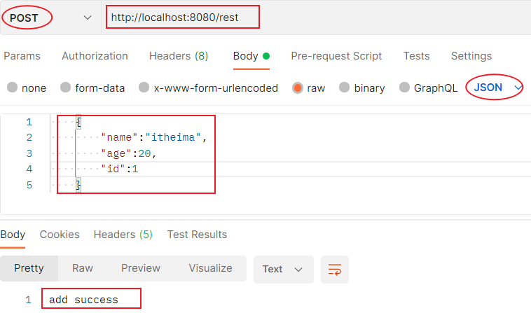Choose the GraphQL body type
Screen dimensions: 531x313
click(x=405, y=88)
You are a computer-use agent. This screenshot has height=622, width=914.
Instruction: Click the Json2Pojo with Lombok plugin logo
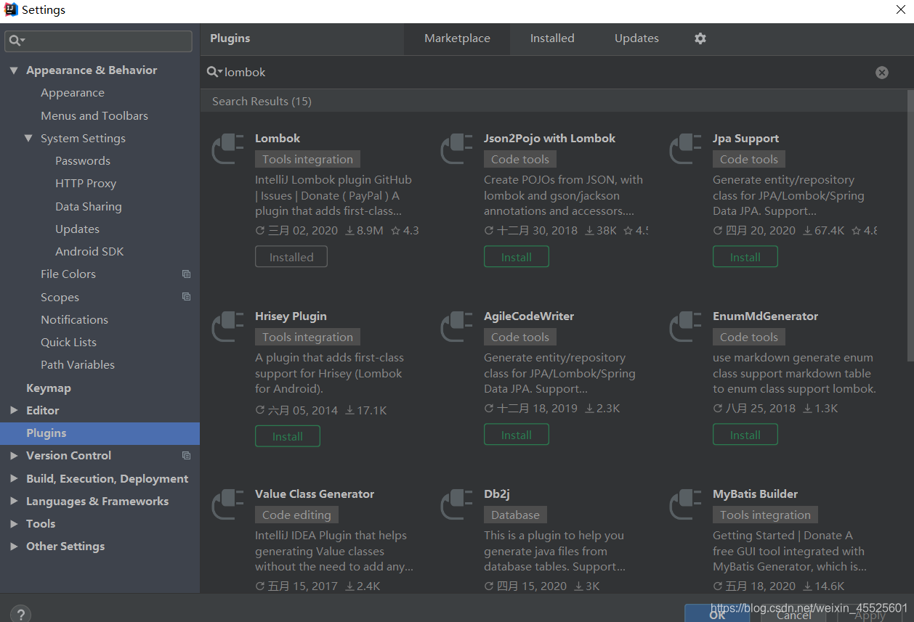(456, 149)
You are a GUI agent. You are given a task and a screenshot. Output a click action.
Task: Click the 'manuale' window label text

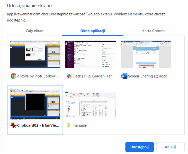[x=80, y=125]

....

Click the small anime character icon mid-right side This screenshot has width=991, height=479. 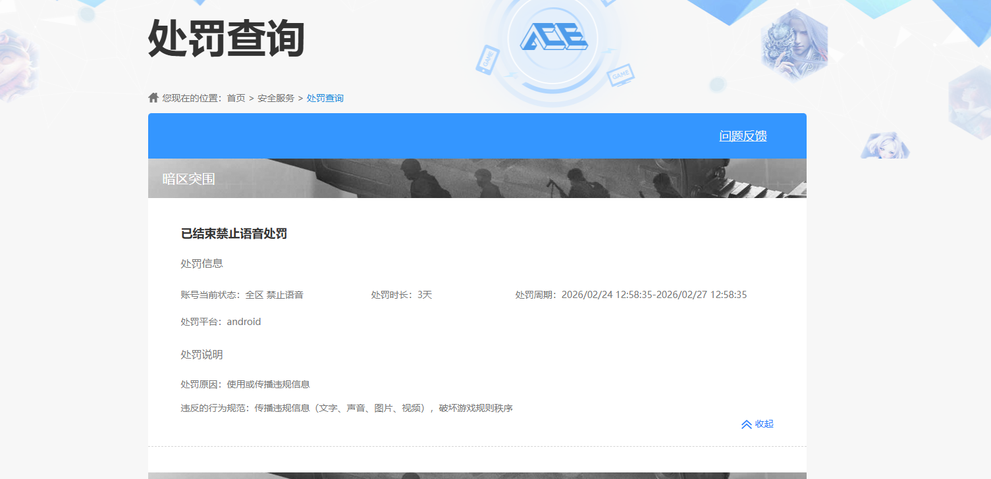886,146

....

▶ _EXERCISE REQUIREMENTS_
Every line in the records above that contains the word "agent" should be copied out.

▶ _PROBLEM SOLUTION_
You are a computer-use agent. This screenshot has height=622, width=914.
You are a GUI agent. You are given a task and a screenshot. Output a click action.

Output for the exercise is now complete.